▸ **Exercise goal**: Repeat the records from the line with "The image size is (1408, 1222)." to the line with "click(403, 13)", switching "Chrome" to "Firefox" and leaving everything else unchanged.

=-=-=

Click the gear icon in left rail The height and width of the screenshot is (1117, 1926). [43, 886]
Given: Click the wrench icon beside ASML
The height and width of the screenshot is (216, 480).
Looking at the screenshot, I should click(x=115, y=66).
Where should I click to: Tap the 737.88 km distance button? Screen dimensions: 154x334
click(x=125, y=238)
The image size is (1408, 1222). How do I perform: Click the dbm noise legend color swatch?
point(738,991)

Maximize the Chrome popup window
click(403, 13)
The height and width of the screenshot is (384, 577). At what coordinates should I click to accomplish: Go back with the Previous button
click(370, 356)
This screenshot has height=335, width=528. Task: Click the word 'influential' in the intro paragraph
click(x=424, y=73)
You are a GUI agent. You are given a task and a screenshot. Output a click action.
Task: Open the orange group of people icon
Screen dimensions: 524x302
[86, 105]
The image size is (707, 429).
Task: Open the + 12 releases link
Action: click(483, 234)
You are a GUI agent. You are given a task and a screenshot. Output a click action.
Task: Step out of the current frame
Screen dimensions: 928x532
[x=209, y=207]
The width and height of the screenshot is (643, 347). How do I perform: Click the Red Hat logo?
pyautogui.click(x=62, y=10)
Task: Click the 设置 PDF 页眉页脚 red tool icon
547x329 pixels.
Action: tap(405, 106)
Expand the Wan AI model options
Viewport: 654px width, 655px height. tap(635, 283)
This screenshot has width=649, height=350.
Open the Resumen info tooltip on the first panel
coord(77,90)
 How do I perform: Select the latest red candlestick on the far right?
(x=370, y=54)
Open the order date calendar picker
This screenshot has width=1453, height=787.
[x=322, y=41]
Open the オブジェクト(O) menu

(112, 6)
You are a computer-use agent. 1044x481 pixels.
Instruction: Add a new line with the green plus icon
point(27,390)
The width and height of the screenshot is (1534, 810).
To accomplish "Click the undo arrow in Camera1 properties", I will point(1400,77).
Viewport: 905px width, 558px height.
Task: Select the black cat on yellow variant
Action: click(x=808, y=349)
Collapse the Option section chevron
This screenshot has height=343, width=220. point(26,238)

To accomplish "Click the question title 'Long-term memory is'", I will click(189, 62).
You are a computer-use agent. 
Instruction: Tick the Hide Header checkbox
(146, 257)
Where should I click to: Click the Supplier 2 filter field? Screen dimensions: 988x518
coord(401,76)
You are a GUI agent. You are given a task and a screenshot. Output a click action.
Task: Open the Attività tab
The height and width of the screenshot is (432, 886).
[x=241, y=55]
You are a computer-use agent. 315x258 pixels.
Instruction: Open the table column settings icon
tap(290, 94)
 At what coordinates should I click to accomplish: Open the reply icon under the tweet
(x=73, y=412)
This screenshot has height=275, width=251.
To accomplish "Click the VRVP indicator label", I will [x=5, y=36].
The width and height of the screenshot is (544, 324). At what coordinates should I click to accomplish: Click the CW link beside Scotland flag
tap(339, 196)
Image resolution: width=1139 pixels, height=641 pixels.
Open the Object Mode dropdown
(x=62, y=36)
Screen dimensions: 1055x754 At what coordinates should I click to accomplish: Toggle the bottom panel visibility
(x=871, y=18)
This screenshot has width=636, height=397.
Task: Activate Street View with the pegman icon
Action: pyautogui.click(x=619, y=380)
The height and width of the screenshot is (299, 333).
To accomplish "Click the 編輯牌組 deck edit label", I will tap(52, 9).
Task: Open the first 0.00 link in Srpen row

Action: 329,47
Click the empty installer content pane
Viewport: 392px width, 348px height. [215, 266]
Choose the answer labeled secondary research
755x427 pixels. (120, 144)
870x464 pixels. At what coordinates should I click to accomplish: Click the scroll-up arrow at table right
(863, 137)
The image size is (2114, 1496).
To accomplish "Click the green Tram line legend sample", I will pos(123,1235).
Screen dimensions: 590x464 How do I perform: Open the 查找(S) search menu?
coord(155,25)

=-=-=

▸ **Answer in full**:
The image size is (1408, 1222). How do I perform: Click the dbm noise legend color swatch?
point(738,991)

Maximize the Firefox popup window
click(403, 13)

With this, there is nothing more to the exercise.